Nebraska Living Will Template
This Living Will is designed to express the wishes of the individual, referred to as the “Principal,” concerning their health care decisions under the laws of the State of Nebraska. It activates upon the situation where the Principal is unable to make or communicate health care decisions.
In accordance with the Nebraska Uniform Directed Health Care Act, this document allows the Principal to direct the provision, withholding, or withdrawal of health care.
Principal Information:
- Full Name: ___________________________________________________
- Date of Birth: _________________________________________________
- Address: ______________________________________________________
- City: ___________________________ State: NE Zip Code: ___________
Health Care Directives:
1. End-of-Life Decisions
I, ___________________________ [Principal’s Full Name], being of sound mind, hereby direct that my health care providers and family or other surrogates consider my wishes as expressed herein. If at any time I am unable to make or communicate my health care decisions and my attending physician determines that I am in a terminal condition, permanent unconsciousness, or other condition as defined by Nebraska law, the following instructions apply:
- All treatments that may prolong my life are to be provided/withheld/withdrawn (circle one).
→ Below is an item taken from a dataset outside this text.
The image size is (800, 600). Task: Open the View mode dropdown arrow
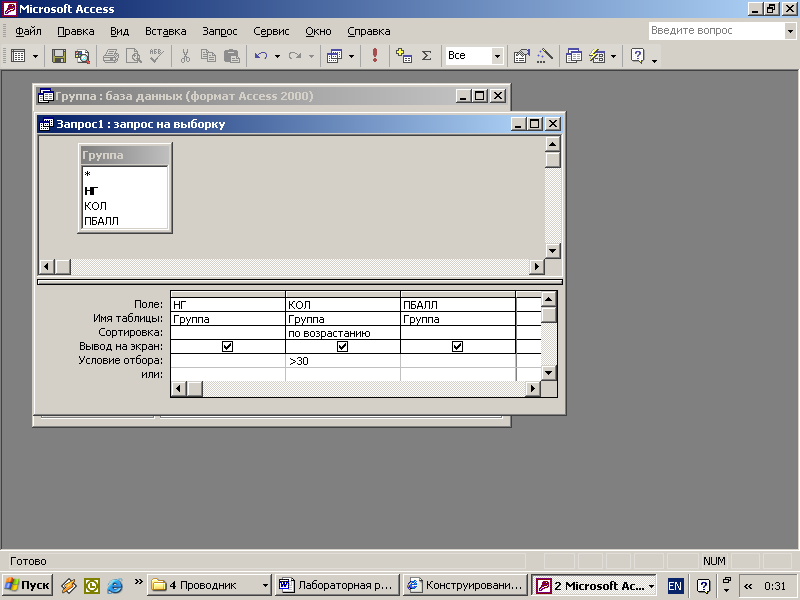pyautogui.click(x=36, y=56)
- If I am unable to take food or water by mouth, I wish to receive/decline (circle one) artificially provided nutrition and hydration.
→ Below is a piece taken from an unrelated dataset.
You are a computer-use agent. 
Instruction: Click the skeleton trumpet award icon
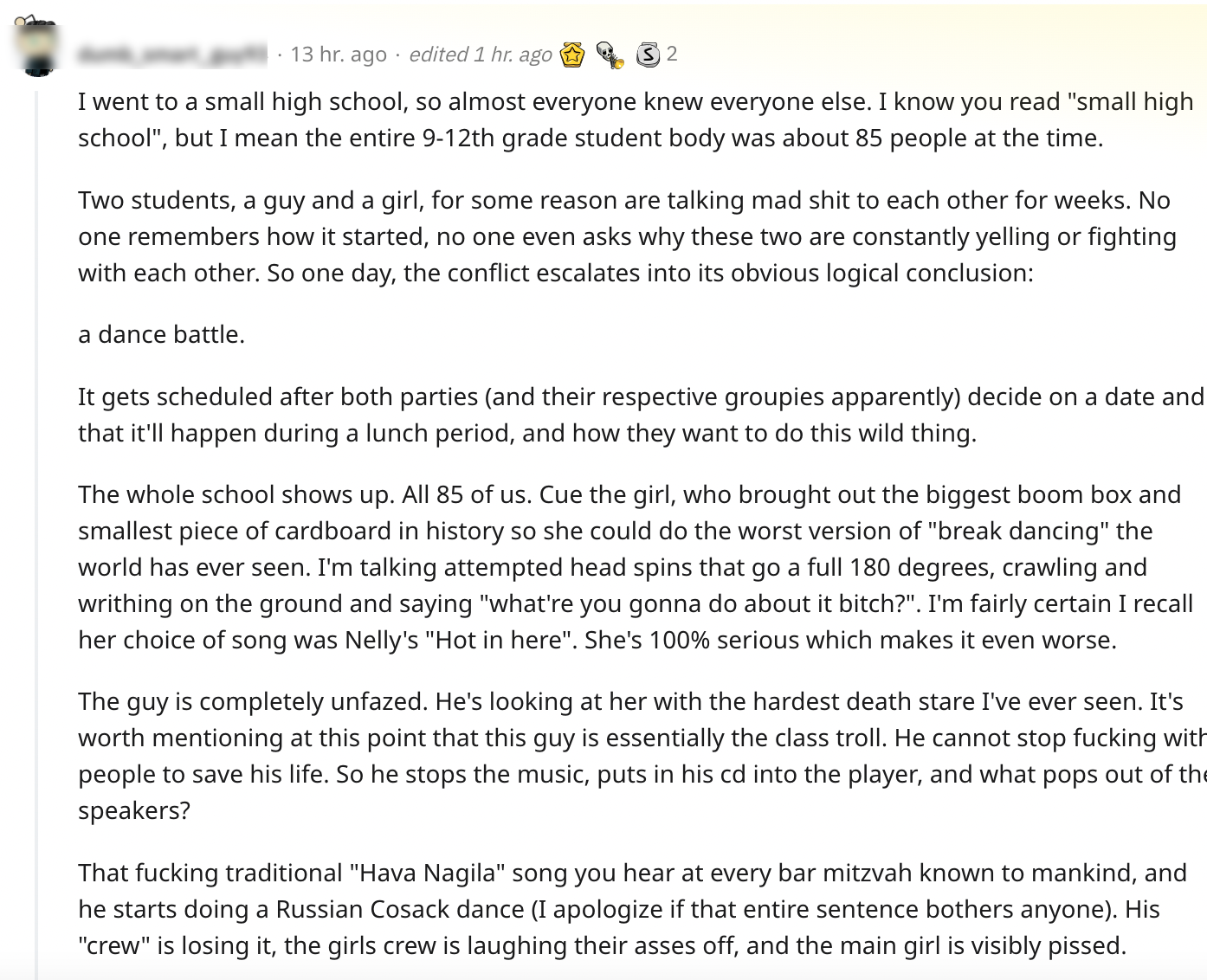[x=610, y=55]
2. Additional Instructions
Here, you may include any additional instructions or limitations regarding your health care, such as preferences about pain management, hospice care, or other interventions. Use additional sheets if necessary.
Designation of Health Care Agent:
If you wish to appoint a Health Care Agent to make health care decisions for you when you cannot, complete the following:
- Agent's Full Name: ___________________________________________________
- Relationship to Principal: ____________________________________________
- Address: ___________________________________________________________
- City: _________________________ State: NE Zip Code: ___________________
- Alternate Agent's Full Name (if primary agent is unavailable): ________________
- Relationship to Principal: ____________________________________________
- Address: ___________________________________________________________
- City: _________________________ State: NE Zip Code: ___________________
- Phone Number(s): ____________________________________________________
Signatures:
This Living Will shall be in effect until it is revoked. I understand the full import of this document and I am emotionally and mentally competent to make this Living Will.
Date: _______________________
Principal's Signature: _________________________________________________
Principal's Printed Name: ______________________________________________
Witnesses (must not be the designated agent, related to the principal by blood, marriage, or adoption, financially responsible for principal’s medical care, or entitled to any portion of principal’s estate):
- Witness 1 Name: ______________________________________________________
- Address: _____________________________________________________________
- Signature: _____________________________________ Date: ________________
- Witness 2 Name: ______________________________________________________
- Address: _____________________________________________________________
- Signature: _____________________________________ Date: ________________
Note: This document does not authorize the withholding or withdrawal of artificially provided nutrition and hydration unless the Principal specifies that intention clearly.
Please review this living will carefully. It is suggested that you consult with a healthcare provider and a lawyer to ensure your wishes are clearly understood and legally binding.